= Excerpted passage =

• • • • •

Excess leucine in pig diets leads to multiple problems

The reality is that many pig diets currently deliver 200% of the leucine requirement, so producers may already be seeing these consequences.

December 20, 2019

3 Min Read
Finishing pigs

Recent changes in corn and sorghum processing for ethanol have led to changes in the composition of grain byproducts, including distiller's dried grains with solubles, a major component of swine feed. As a result, today's DDGS is typically higher in the amino acid leucine than is necessary to meet nutritional requirements of pigs. According to research from the University of Illinois, excess leucine in pig diets can decrease protein synthesis and reduce feed intake.

"If you feed diets high in corn or sorghum protein in the form of DDGS, you could easily get to 200% of the leucine requirement. We are seeing more and more of these high-protein products in the market, so it's going to be something we have to deal with in the future," says Hans H. Stein, professor in the Department of Animal Sciences and the Division of Nutritional Sciences at the University of Illinois. Stein is co-author on a recent study published in the Journal of Animal Science.

• • • • •

= Data provided =
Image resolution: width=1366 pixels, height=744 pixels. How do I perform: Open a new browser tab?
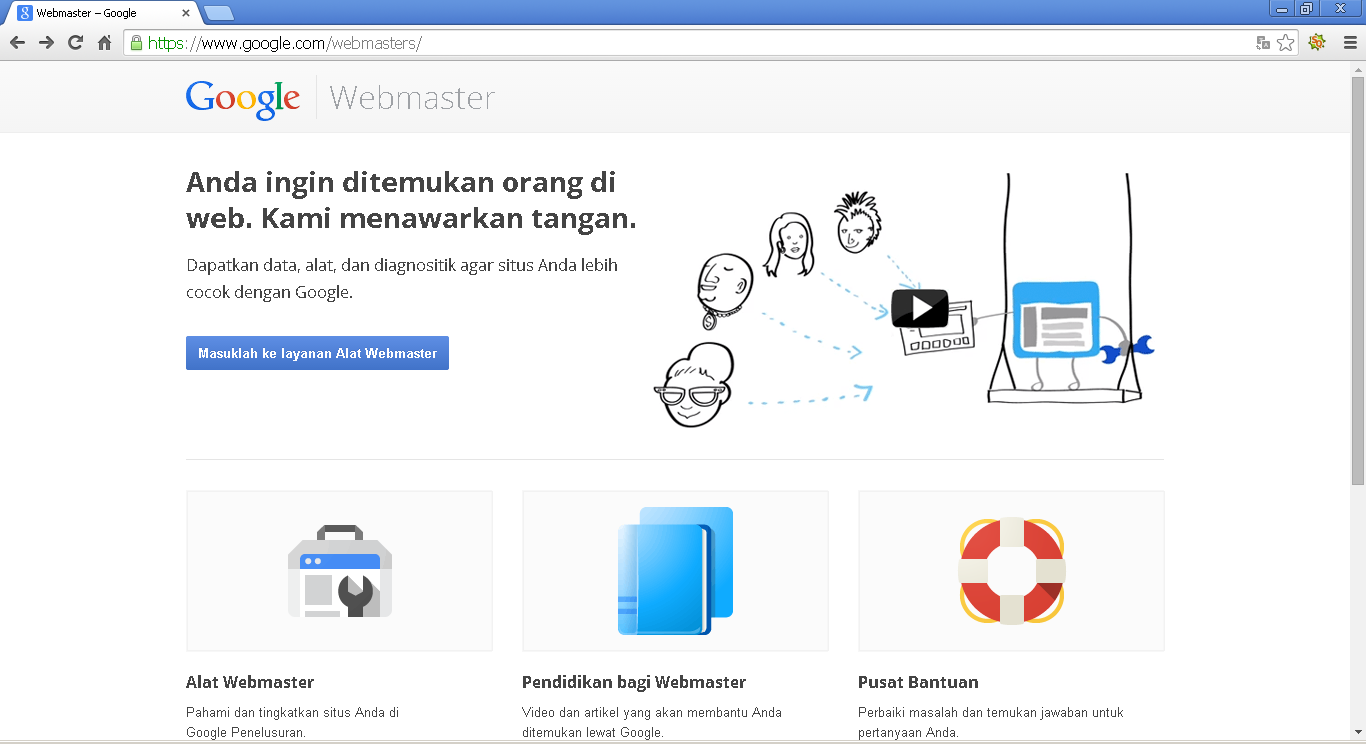218,13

• • • • •

= Work to be completed =
Retype the stretch of the article on excess leucine in pig diets from "The reality is" through "reduce feed intake.", reproducing each word and punctuation mark without alteration.

= Exercise output =
The reality is that many pig diets currently deliver 200% of the leucine requirement, so producers may already be seeing these consequences.

December 20, 2019

3 Min Read
Finishing pigs

Recent changes in corn and sorghum processing for ethanol have led to changes in the composition of grain byproducts, including distiller's dried grains with solubles, a major component of swine feed. As a result, today's DDGS is typically higher in the amino acid leucine than is necessary to meet nutritional requirements of pigs. According to research from the University of Illinois, excess leucine in pig diets can decrease protein synthesis and reduce feed intake.